Let us prepare a dwelling place
This is the last in a series of meditations on three Advent collects. Here are the meditations on the collects for Advent I and Advent III. These meditations were given as part of an Advent quiet day at St. Stephen’s, Providence, RI.
The Collect for the Fourth Sunday of Advent
We beseech thee, Almighty God, to purify our consciences by thy daily visitation, that when thy Son our Lord cometh he may find in us a mansion prepared for himself; through the same Jesus Christ our Lord, who liveth and reigneth with thee, in the unity of the Holy Spirit, one God, now and for ever. Amen.
Perhaps it is because the Fourth Sunday of Advent is focused on St. Mary and the Annunciation, but the word “visitation” in this collect calls to my mind the joyful visitation of St. Mary to St. Elizabeth, when St. John the Baptist leaped for joy. Not all visitations are as joyful as that one, and perhaps there is not so much exuberance in the kind of visitation we are praying about here.
It is worth pondering how God might purify our consciences by daily visitation. Surely, God can come into our minds and form our consciences whenever God wishes to do this. I wonder though if something more earthy isn’t being spoken of here.
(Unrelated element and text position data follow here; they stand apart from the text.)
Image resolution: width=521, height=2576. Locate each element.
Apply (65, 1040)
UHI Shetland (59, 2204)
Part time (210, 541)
I find my conscience is often purified by visitation, and not just by God. If I see a friend or even a stranger whom I have wronged, their very presence calls to mind what I have done wrong, and it provokes in me a desire to make amends. Sometimes the push for purification is even more subtle.
For several years, Sherilyn (my spouse) and I lived in a delightful, very old house in Seekonk. We decided to replace a light fixture in our entrance hall, but in the midst of this work, we came upon some wiring problems. For most of the time we lived in the that house, instead of light in the hall, there was instead a hole in the ceiling with a nest of wires poking out. We got so used to it that we stopped seeing it. Not only did the wires poking through the hole not bother us, but we literally didn’t see them any more. Until.
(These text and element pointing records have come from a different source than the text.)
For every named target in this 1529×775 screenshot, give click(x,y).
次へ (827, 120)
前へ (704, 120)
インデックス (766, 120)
Every time we were going to have guests over, as we were getting the house ready, I would look at the tangle of wires and think that I needed to do something, to fix that tangle of wires. Our guests might not have noticed, and if they did, no one ever said anything. My impetus for fixing the light fixture was not to escape the wrath of visitors, but rather rooted in my desire to be a good host.
While God’s judgement is far above my pay grade — though I am confident there’s a lot of mercy and probably some wrath now and again — I do think that one of the ways our consciences might be purified is our own desire to be right when we meet God.
And we do meet God.
Here at church, we meet God in Word and Sacrament. We see the Body of Christ in the gathered Church. These things might offer daily visitations for us. But of course, it’s not only in church that we meet Jesus Christ. The 25th chapter of St. Matthew’s gospel tells us that whenever we meet the hungry or the thirsty or the stranger or the naked or the sick or the prisoner, we are meeting Jesus Christ. How we care for them is how we care for Jesus himself. In this city, we know this kind of daily visitation. Surely our consciences have been pricked, if not purified, by our daily encounters with Christ himself.
Visitation. Once, long ago in ancient Bethlehem, St. Mary and St. Joseph were visitors, looking for a place to rest. There was no room, no house, and most certainly no mansion. The language of the collect is poignant here. Talk about a purified conscience! We pray that when he “cometh he may find in us a mansion prepared for himself.”
What would it take for us to prepare our hearts, our lives, our very being — to prepare a mansion for our Savior? What would it take for us to have a mansion that is really ready, without thick clumps of wire poking out from holes in the ceiling — broken things in our lives that we may not see any more? Surely, we need quite a few days’ worth of daily visitations to purify of conscience. But wait! Though I believe the collect intends us to think primarily of the Second Coming, we simply pray to be ready for Our Lord when he cometh. And maybe that is our guide.
Perhaps in preparing ourselves to receive the Sacrament, to hear the Word, to welcome the stranger, to visit to the prisoner — perhaps in doing all these things, we are making ready to greet Jesus not only when he is manifest in our earthly pilgrimage, but when he comes in glory.
If our hearts are full of anger, full of fear, full of greed, full of hardness, we will find it difficult to prepare our mansion. This Advent season, we might try to make mansions in our hearts by opening them up with love, with hope, with gratitude, with grace. Let us pray fervently for grace to prepare a dwelling place in which we may welcome Christ.